Before we go any further I keep hearing comments like ‘safe injecting sites can be cheap – you just need a tent and some works’. Guys, that’s not a safe injecting site. That’s a shooting gallery in a tent! Unfortunately the things that differentiate between a shooting gallery and a safe injecting site tend to be expensive and range from the cost of premises to the most important of all – the cost of suitable staff. Done right, a safe injecting site is not a cheap option.

In Germany consumption rooms provide information about therapy, clean syringes and cheap meals.

Importantly, it also needs pointing out that while offering a valuable service to the drug users who use them, the majority of drug users won’t use a safe injecting site. Not even a majority of IV drug users will use them – including me. I won’t use a safe injecting site because I’m fortunate enough to have a home. Even if I were homeless I wouldn’t travel far, pay for public transport, or spend time travelling to use a safe injecting site, and I’m far from alone in this. In fact while preparing to write this article I asked several current and past IV drug users what they thought of safe injecting sites. To a man/woman they replied they were a wonderful idea, but when asked if they’d use them personally they universally replied ‘NO’.  

Safe injecting sites’ clientele will tend to be chaotic, homeless users with complex problems, and that’s a small subset of not just drug users, but also a small subset of IV drug users – a very vulnerable, very visible subset, yet still a subset. So, the question is, is it acceptable to furnish the signifi­cant cost of a site that will only be used by a small percentage of drug users from a budget aimed at a much wider community of drug users?

I must admit that one of my pet peeves is that drug treatment is rarely designed for the primary purpose of helping drug users. Instead it tends to be designed to protect wider society from drug users by reducing crime, reducing the spread of BBVs in society and even by attempting to make drug users more economically productive. Safe injecting sites fit firmly into this peeve because it’s easy to see the benefit for local merchants and residents, but it’s a lot harder to discern much of a benefit to the majority of IV drug users.

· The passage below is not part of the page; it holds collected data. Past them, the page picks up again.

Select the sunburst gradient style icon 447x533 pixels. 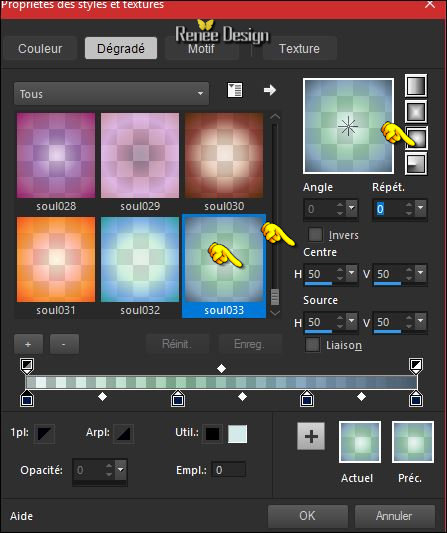point(416,137)
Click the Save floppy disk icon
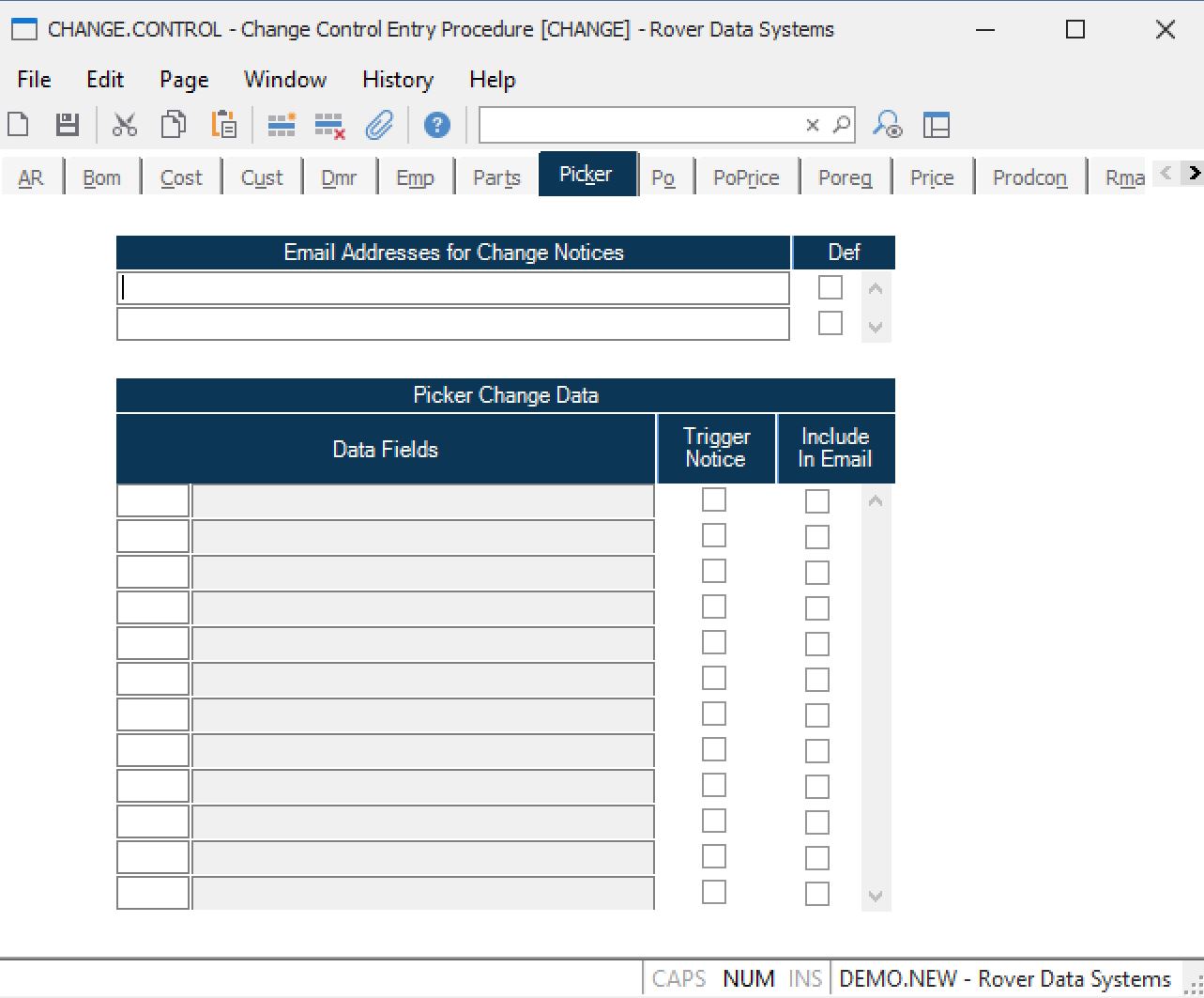Viewport: 1204px width, 998px height. (68, 125)
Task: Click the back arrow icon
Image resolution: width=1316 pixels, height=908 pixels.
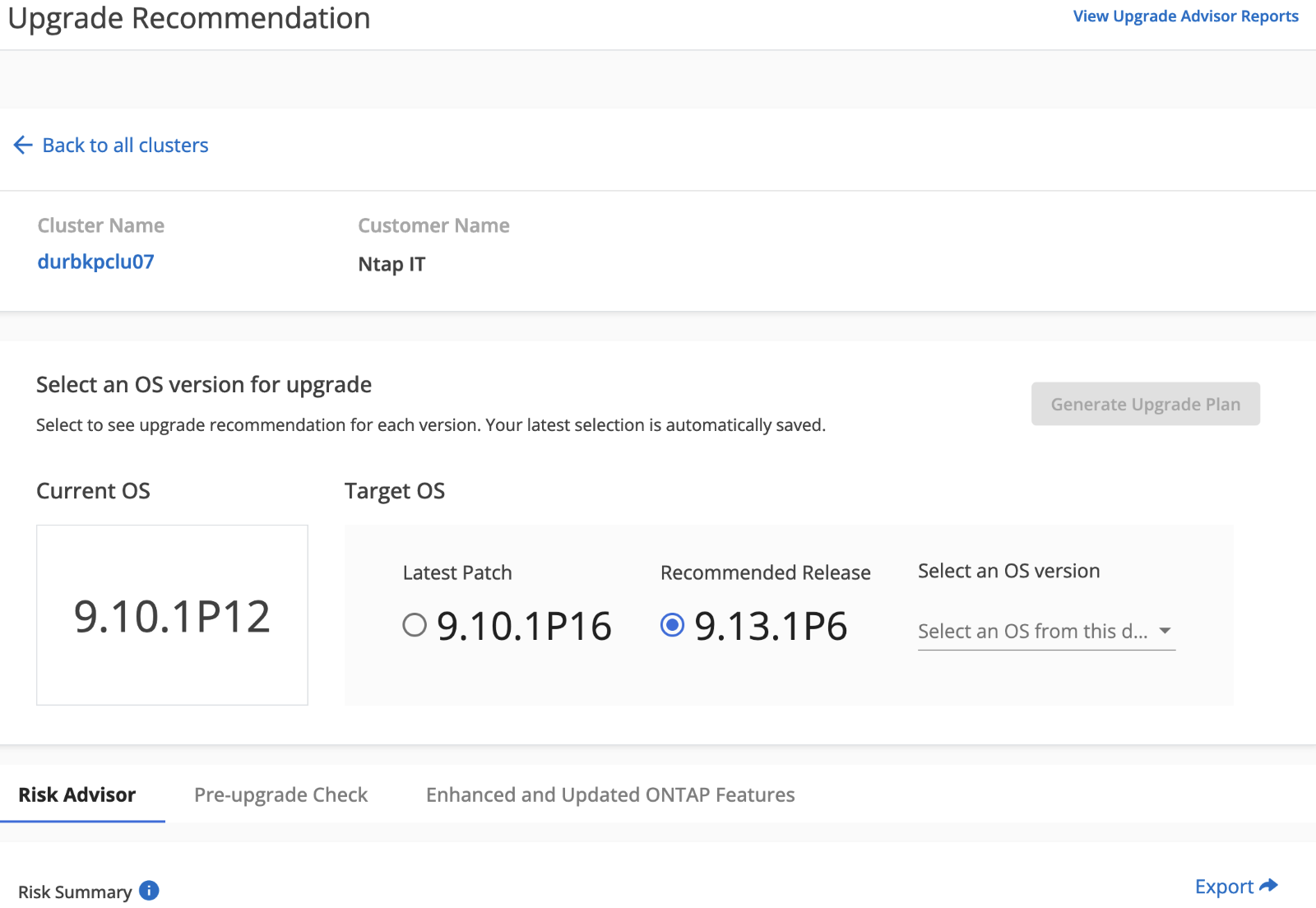Action: tap(23, 146)
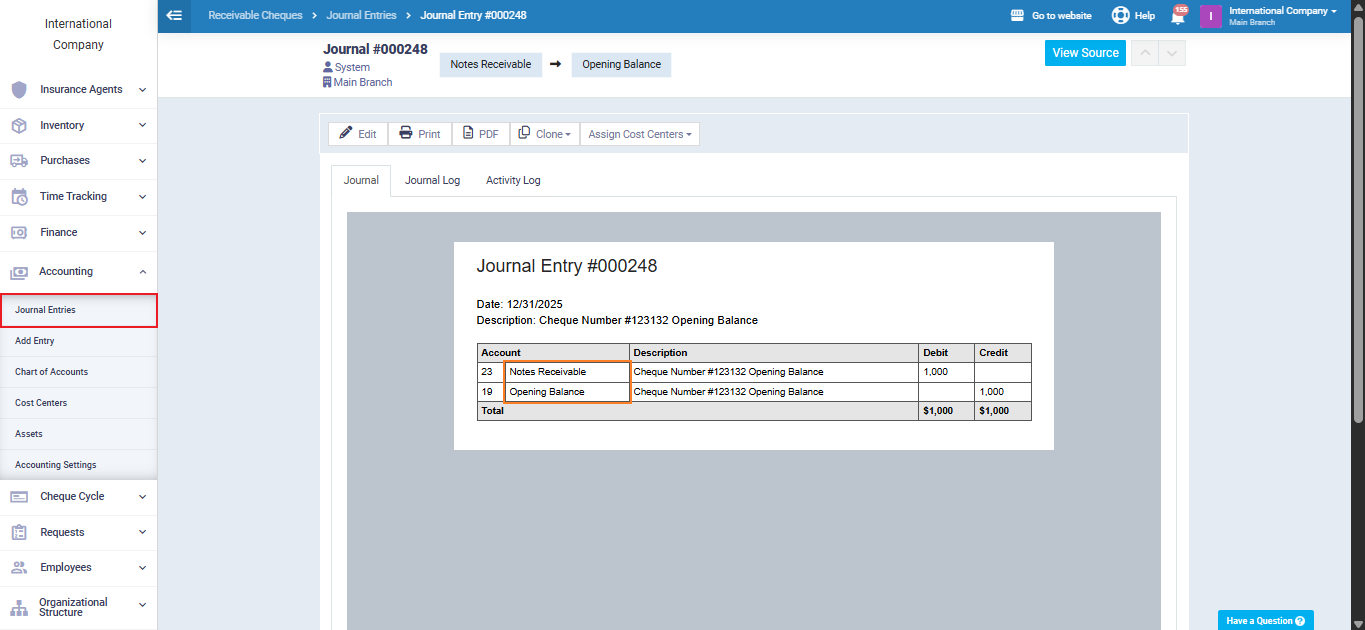
Task: Click the notifications bell icon
Action: coord(1178,17)
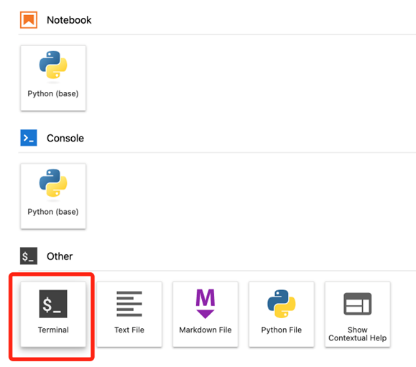Open Python logo in the Console section
Viewport: 416px width, 367px height.
click(x=53, y=183)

At my most cynical I feel there’s something disturbing about an approach that can easily be seen as saying ‘come in for half an hour, have a shot so you don’t scare the public and then fuck off back to your cardboard box’. I’m sorry, but there are far more effective ways of helping a larger percentage of IV users – like the far more prosaic re-evaluation and design of housing, welfare, mental health and drug treatment services in the area for a start.

In October 2018 a safe injecting site shouldn’t be a priority in England. However, in other parts of the world they’re a viable policy option. In America the opioid epidemic and open air drug markets (which cause users to congregate in one place) make safe injecting sites viable. In Europe and Australia they’re the fruit of better funding and treatment philosophy, but in England the situation is different. This is not to say things won’t change – it would take a brave person to bet that the gradual arrival of fentanyl and other research chemical opioids won’t completely change the equation and push safe injecting sites up the agenda, but in the here and now we have other more pressing needs.

If, or rather when, the situation in England changes, then safe injecting sites may well become a viable treatment option, and when that time comes there’s much that can be done to mitigate the costs involved. We can accept that the sites should be temporary and serve as an emergency measure while the fundamental issues underlying their need are fixed. Temporary sites would also do much to allay local community concerns regarding their impact. A temporary safe injecting site also opens the door to using pre-fabricated buildings or converted buses, which would help to reduce the financial cost. So, there are options that can be taken to help make safe injecting sites viable in the future – IF they become needed.  

As it is today, safe injecting sites aren’t an exciting panacea to all drug users’ problems. They are in fact a luxury in an age of austerity and all the virtue signalling and group-think in the world won’t change that.